**TASK PROMPT**
Could you copy out the lines of the material below, starting at the one containing "Screen dimensions: 1115x929" and ending at the one containing "Action: 476,122", with both of those lines included and the pictures left out?

**GIVEN DATA**
-.-.-

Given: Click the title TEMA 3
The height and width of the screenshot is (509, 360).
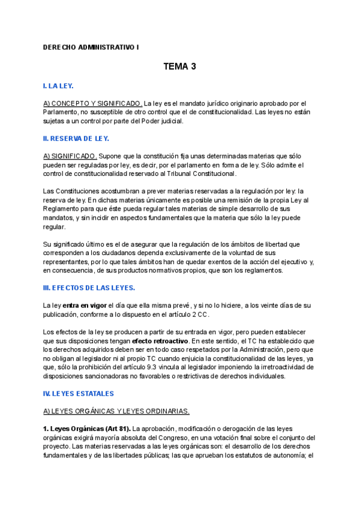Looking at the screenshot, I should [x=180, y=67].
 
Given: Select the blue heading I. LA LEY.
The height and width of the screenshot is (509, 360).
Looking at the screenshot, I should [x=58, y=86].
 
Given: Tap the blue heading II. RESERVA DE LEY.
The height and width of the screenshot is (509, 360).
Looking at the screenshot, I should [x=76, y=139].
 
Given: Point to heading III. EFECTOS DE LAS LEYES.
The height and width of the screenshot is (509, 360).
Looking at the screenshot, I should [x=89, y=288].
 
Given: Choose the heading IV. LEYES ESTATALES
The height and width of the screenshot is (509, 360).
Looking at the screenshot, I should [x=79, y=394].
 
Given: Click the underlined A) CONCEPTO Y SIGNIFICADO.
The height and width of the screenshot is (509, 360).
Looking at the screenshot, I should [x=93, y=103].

-.-.-

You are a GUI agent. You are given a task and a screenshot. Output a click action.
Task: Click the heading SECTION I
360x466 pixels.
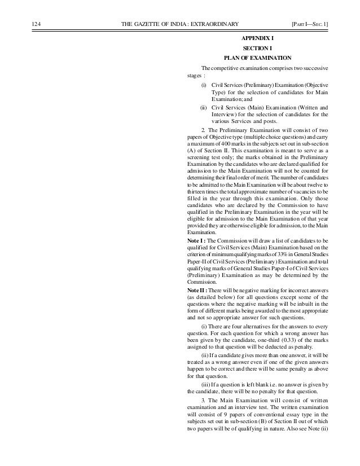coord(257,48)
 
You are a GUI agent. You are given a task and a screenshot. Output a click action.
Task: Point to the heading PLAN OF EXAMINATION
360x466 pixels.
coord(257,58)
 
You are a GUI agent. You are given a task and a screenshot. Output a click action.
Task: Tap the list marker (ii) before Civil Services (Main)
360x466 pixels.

-.-.-

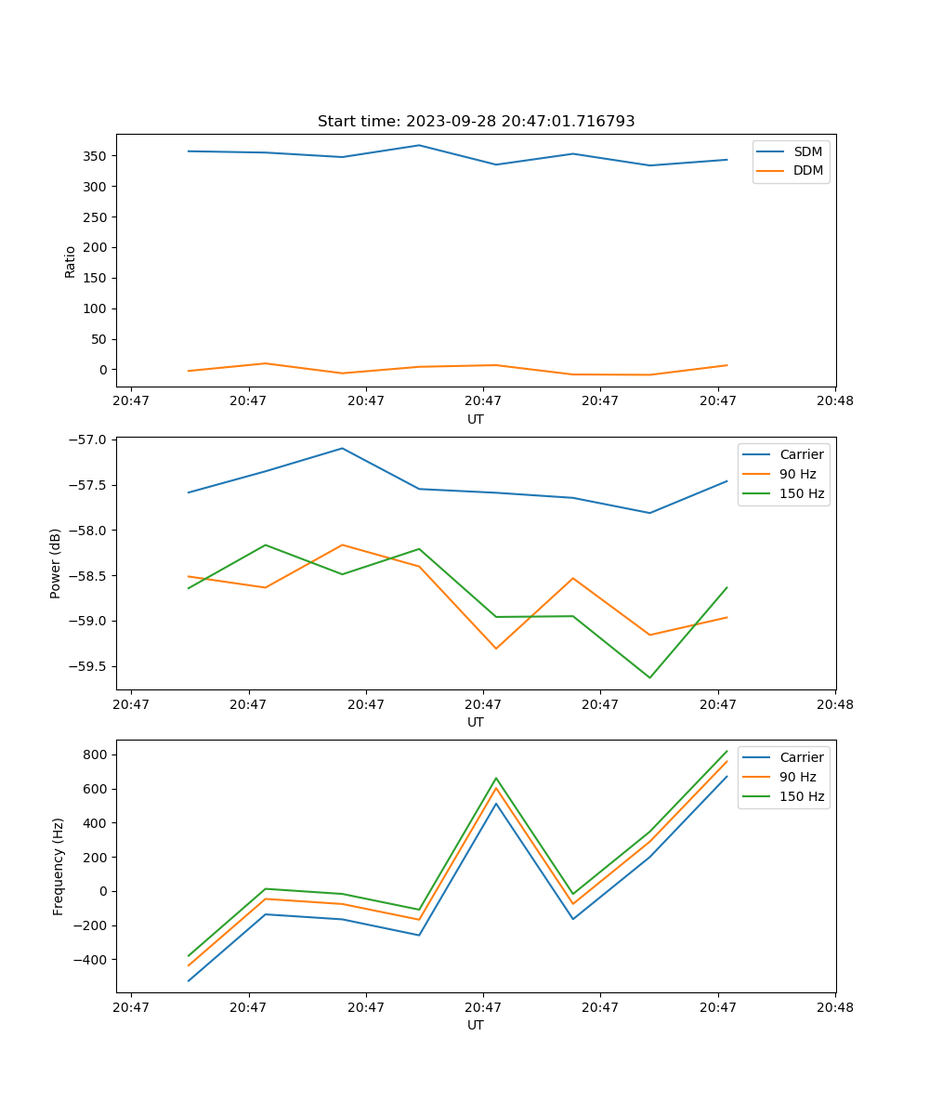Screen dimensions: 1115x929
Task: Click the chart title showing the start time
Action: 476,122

-.-.-

**TASK RESULT**
Screen dimensions: 1115x929
Task: Click the chart title showing the start time
Action: 476,122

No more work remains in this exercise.